Assigned task> Could you reproduce, word for word, everything below from the line containing "Task: Toggle Dark Style in quick settings" down to the line containing "The width and", with both of those lines included and no others?

Material for the task>
*** Begin section ***

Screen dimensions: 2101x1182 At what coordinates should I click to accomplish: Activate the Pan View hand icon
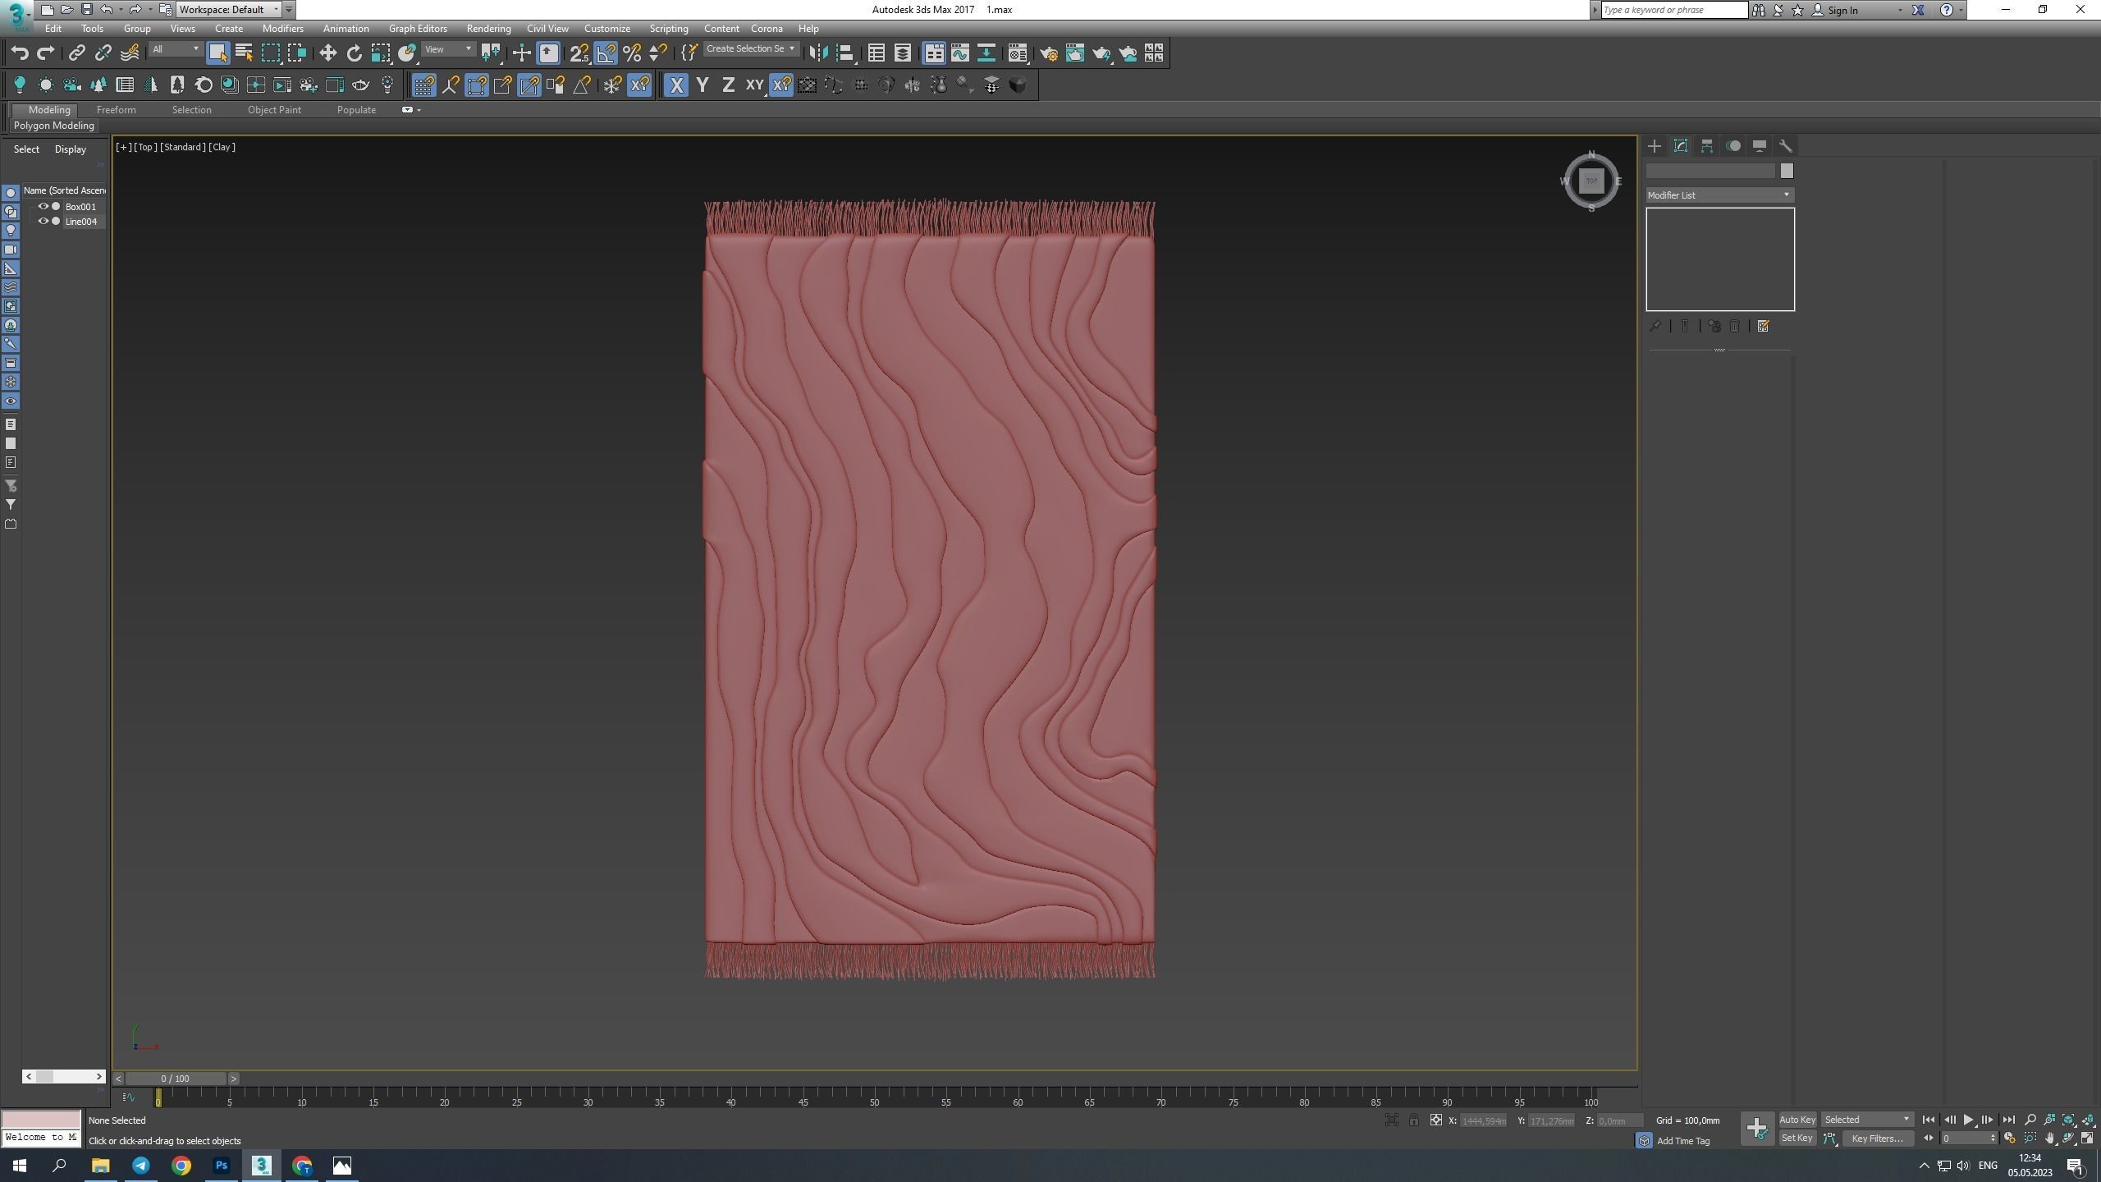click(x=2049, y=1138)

*** End section ***
*** Begin section ***

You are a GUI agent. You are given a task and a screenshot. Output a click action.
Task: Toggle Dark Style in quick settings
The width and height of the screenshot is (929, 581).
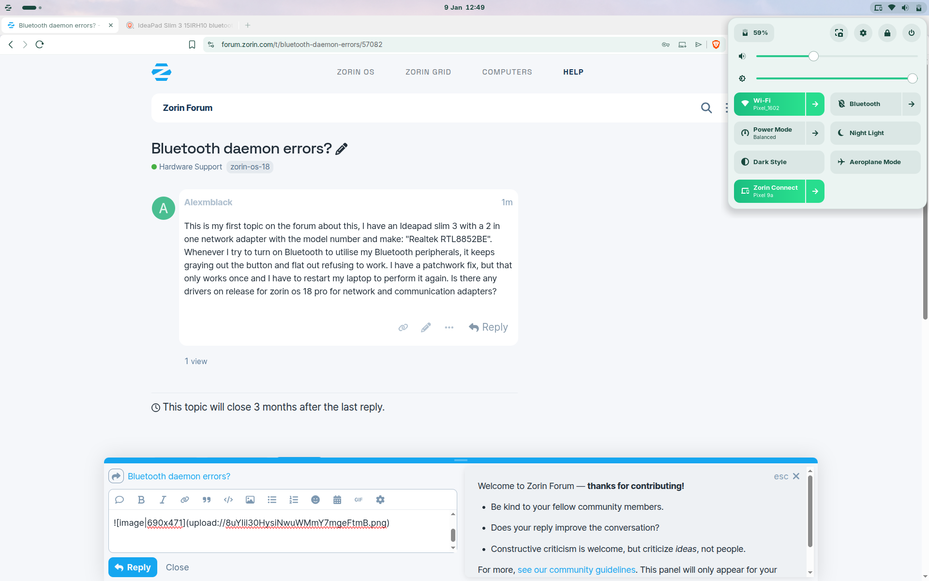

*** End section ***
*** Begin section ***

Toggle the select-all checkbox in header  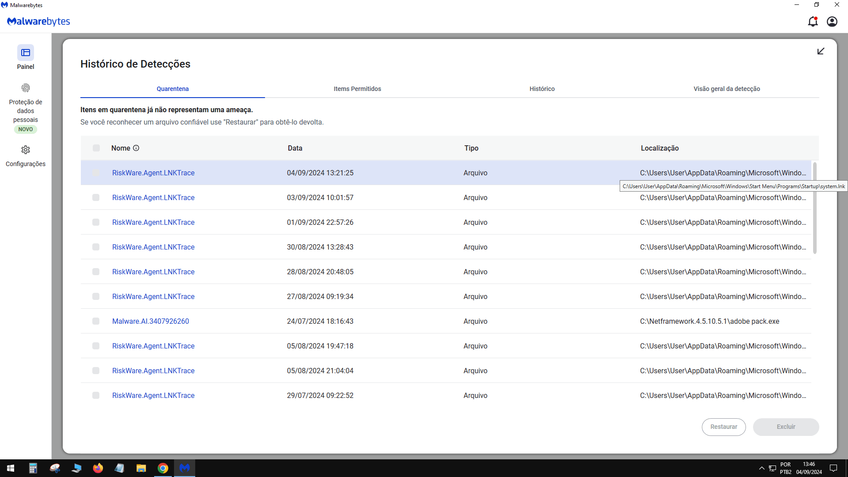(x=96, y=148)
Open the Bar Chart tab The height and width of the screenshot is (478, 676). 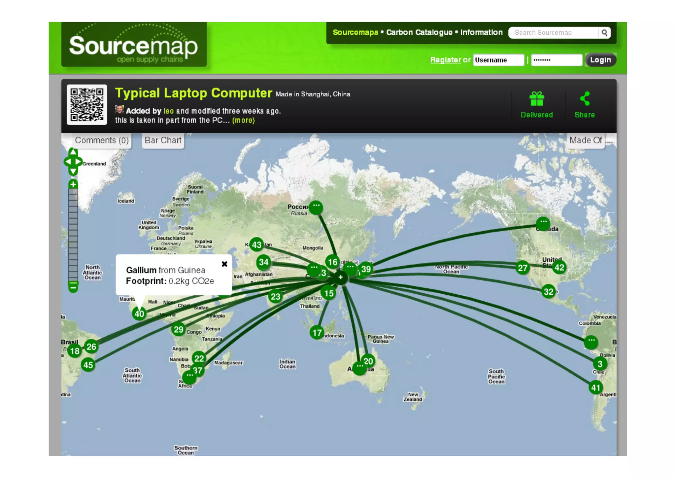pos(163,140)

*** End section ***

Completed exercise>
Task: Toggle Dark Style in quick settings
The width and height of the screenshot is (929, 581).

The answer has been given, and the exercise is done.